0.0.3d Third release part d. On April 30th, 2021, the read_fusion, addGenes, and commonfactorGWAS function were updated and documented to be able to run multivariate TWAS, which we refer to as Transcriptome-wide Structural Equation Modeling (T-SEM). T-SEM takes univariate output from FUSION and combines it with the output from multivariable ld-score regression within the general Genomic SEM framework to allow for examining the effect of inferred gene expression within a multivariate framework. This includes the ability to examine the effect of gene expression on a common factor.

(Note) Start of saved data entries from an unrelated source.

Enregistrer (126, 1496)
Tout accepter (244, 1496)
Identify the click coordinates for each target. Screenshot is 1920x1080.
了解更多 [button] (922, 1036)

0.0.3e Third release part e. On September 23rd, 2021, the munge function and wiki were updated to reflect our recommendation to use the sum of effective sample sizes and a sample prevalence of 0.5 to produce an unbiased estimate of liability scale conversion. This is based on simulation results and derivations described in our recent preprint that can be found here: https://www.medrxiv.org/content/10.1101/2021.09.22.21263909v1

0.0.3f Third release part f. On November 2nd, 2021 three updates of note were made to the package. The first was, per version 0.0.3e, to use the sum of effective sample size in the sumstats function when backing out logistic betas from Z-statistics for binary traits. The second was an additional update to the sumstats function to use MAF from the summary statistics file for OLS traits or Z-statistics only binary traits as MAF is used to back out a partially standardized beta and mismatch between the reference panel MAF and in-sample MAF may cause a minimal amount of bias. If in-sample MAF is not available, sumstats also now includes an additional 'betas' argument, which can be used to directly supply the column name of the betas in the summary stats if the continuous phenotype was known to be standardized prior to running the GWAS (thereby circumventing the need to use the reference panel MAF as the function will not perform any additional transformations). The third update was to ldsc and reflects a new package default to set the number of blocks used to produce block jackknife standard errors to 1 more than the number of non-redundant elements in the genetic covariance matrix when there are more than 18 traits being analyzed. This reflects the fact that ldsc typically uses 200 blocks, which yields a sampling covariance (V) matrix that produces inaccurate estimates of model chi-square when the number of independent elements in the genetic covariance matrix is > 200. This update is unlikely to qualitatively change any model results beyond model chi-square, but results for Q_SNP with > 18 traits prior to this updated will likely have produced hugely inflated estimates (e.g., half of the genome is identified as significant for Q_SNP) and results in this case should be re-examined.